All good things come to an end. Campaigns end. Gaming groups disband. Even online gaming groups come to a close. After two and a half years of GMing my online 4e group, our campaign ended. We disbanded for several reasons.
First, the story had come to a close. It had many twists and turns. It had a deeper and more complicated mythology than any campaign should have. But most importantly, the characters reached a point of resolution and redemption. And that really was the goal of our story.
Second but more primarily, we disbanded the group because online GMing was beginning to wear on me. While online GMing has its pros, it also has its cons. I’m not referring to limitations that can be overcome or the simple temptations that come with the territory. I’m talking about unavoidable characteristics of online GMing from which I needed a break. I could handle it for two and a half years, but then I needed a hiatus for these reasons. I needed to bring my game back home.
Con #1: A Necessarily Impersonal Setting
Using a machine to communicate always lessens the communicative experience. That’s why you’d rather visit your close friends than only talk to them on the phone. This doesn’t mean that communication technologies are wrong or unhelpful. They’re simply less than ideal. But what is the ideal gaming group?
My ideal gaming group is a group of my friends. These are people that I want to eat with — hang out with — and generally get to know better. That’s not to say you can’t get to know people online! It’s just a different kind of relationship — one in which there is a necessary distance. In the end, I wanted to get back to a home game, where I could get to know the folks in my own backyard.

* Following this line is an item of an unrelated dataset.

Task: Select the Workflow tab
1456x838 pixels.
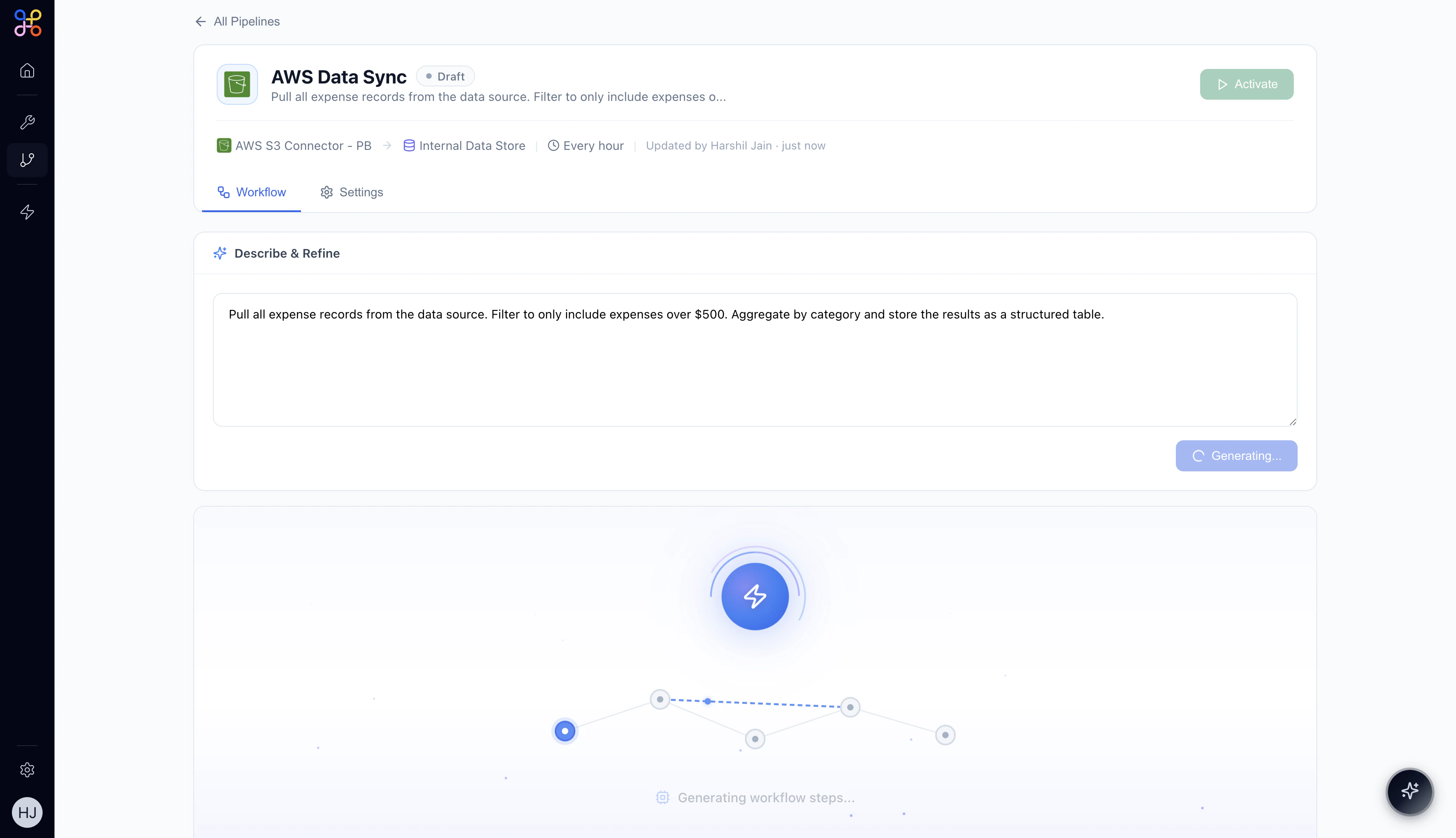Action: 251,192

Con #2: Lessened Tactility
There’s something to be said for tactility in gaming, that is the ability to perceive and communicate through touch. Whether patting another player on the back, a high five, or a handshake, each tactile interaction enhances gaming. When my home group of adventurers met a Commander from the Rebel Alliance, he shook their hands. And as he did so, I shook their hands. It wasn’t a strange forced moment, it was immersion at its best, as each player embodied their characters. The looks on their faces as we shook hands communicated their motivations and interest in the Commander. It was a neat moment.
Another tactile part of gaming is dice rolling. I’ve never been a big fan of digital dice rollers. Maybe it’s superstition… I don’t know. But when I roll physical dice, there’s no randomizing program that I can blame. It’s either the way I rolled it, fate, or complete randomness. And I enjoy that tactile part of gaming. When I GM online, not only do many people use dice rollers, but you also can’t participate in their dice rolling. Last week, as we played AD&D, I chuckled when I realized that often when the dice were rolled, players jump to their feet to see the results. The whole room responds with cheers, laughter, or groans. I simply haven’t experienced this benefit of tactility while GMing online.
Con #3: It’s Hard to Fight Well Online
As any marriage counselor will tell you, it’s important to be able to fight well. When players have disagreements with one another or with the GM, you need to be able to mediate that conflict productively. For example, one should never, ever, ever fight by text or email. That’s a guaranteed method for poor communication and hurt feelings.
In the same way, I’ve found it hard for players and GMs to fight fairly online. I’m not sure what it is about the medium, but it tends to go poorly. People close windows or slam computers shut. Or they make critical comments that they wouldn’t face-to-face. I guess what I mean is that it’s easier to take your ball and go home, when all that entails is turning off the machine. When you’re actually present with someone, it’s not so easy to get away from the fight. You have to do things like talk, argue, and compromise. Reconciliation — fighting well — makes a game group better, but it’s hard work. And if we want our groups to last, we need to be able to fight well. And I’ve simply found that hard to do online.
Con #4: The Pressure of Nostalgia
As many of you know, I’m a relative newcomer to tabletop gaming (summer 2011). But I still have a sense of nostalgia, thinking back to my first game sitting around the dining room table with a couple of friends, eating snacks, and slaying goblins. I’ll treasure those memories for a very long time. There’s something to be said for nostalgia. Enjoying a flashback to an earlier time by repeating it around a non-virtual tabletop. Maybe this was the real reason our online group disbanded. Maybe I just wanted to get back to the simple, pure beginnings of my roleplaying hobby. Of course, I’m playing AD&D 1e now…so there’s your sign!
Now will I GM online again? Most assuredly. In fact, I’m GMing a game online tonight! It’s a really fun way to game, given all the pros that it does have going for it. It’s fun to play with friends no matter the type of tabletop. But sometimes, you’ve got to take a break and bring it all back home. Don’t forget that GMs are supposed to have fun, too. Get online — or just head back home — and have some fun!